Mohammed Suroor Sabban (محمد سرور الصبان;1898-1972) was a politician, economist, publisher, and poet from Qunfodah, Saudi Arabia.

==Biography==
Mohammed was born in Qunfodah and raised in Mecca. His family originated from North Africa who were taken to Saudi Arabia as slaves. His father was a slave of the Sabban family of Mecca who was freed later. Sabban family raised and educated Mohammed.

He was a member of the Hejazi National Party which stripped the Hashemites crown from Hejaz in 1925. He was the owner and publisher of a significant newspaper in Hejaz, Sout Al Hejaz. He established many civil institutes in Mecca in early times, such as the ambulance cultural society, and Al-Qirsh Society. He also participated in forming Al Wahda sport club of Mecca.

Mohammed was an aide of Abdullah Suleiman, minister of finance. He replaced him in the post on 20 November 1954. In addition, Mohammed was made the minister of state and a royal advisor. His tenure ended in February 1958.

Later he served as the head of the Islamic Conference. He is known as the 'father' of the modern Saudi economy. He embraced the liberal economic values in Saudi Arabia following the work of the Egyptian economic leader Talaat Pasha Harb. He called for collective trade instead of traditional individualistic or family-based trade. He established dozens of trade, industrial, and financial companies in Mecca and Saudi Arabia.

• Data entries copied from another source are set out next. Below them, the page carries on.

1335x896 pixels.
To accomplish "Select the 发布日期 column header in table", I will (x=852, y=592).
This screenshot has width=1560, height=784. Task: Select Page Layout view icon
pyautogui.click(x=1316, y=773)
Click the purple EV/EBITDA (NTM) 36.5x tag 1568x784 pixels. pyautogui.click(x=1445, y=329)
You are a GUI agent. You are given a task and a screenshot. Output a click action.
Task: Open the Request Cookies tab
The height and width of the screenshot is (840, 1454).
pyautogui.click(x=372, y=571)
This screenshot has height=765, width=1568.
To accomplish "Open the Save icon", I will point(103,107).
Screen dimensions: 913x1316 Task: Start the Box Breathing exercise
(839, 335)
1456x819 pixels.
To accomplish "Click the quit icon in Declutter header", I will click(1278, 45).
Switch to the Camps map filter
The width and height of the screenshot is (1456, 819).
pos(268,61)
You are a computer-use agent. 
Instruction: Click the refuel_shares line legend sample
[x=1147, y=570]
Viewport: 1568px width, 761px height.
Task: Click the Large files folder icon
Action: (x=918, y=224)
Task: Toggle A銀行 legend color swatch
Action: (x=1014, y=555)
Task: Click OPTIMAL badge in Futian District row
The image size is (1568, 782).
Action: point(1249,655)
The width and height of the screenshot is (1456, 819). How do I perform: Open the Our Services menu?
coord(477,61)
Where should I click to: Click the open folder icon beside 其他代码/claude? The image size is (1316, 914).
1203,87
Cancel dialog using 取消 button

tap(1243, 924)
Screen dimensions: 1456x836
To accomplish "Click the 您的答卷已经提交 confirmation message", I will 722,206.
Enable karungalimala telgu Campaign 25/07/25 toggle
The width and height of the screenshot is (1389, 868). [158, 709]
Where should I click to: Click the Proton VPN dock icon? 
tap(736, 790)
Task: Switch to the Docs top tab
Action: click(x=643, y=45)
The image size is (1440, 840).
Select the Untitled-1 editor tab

He established the "Hejazi Library", which was among the first civic publisher houses in Hejaz and the Arabian peninsula. It published Mohammed Hasan Awwad's famous book on reform: 'Khawater Mosarraha' in 1925. Also wrote and published the first modern book in Hejaz: Adab Al Hejaz. Sabban harbored the modernism movement; he published another famous book supporting the modern young Hejazi poets in Al-Ma'aradd, which is a collection of work by the young modern Hejazis.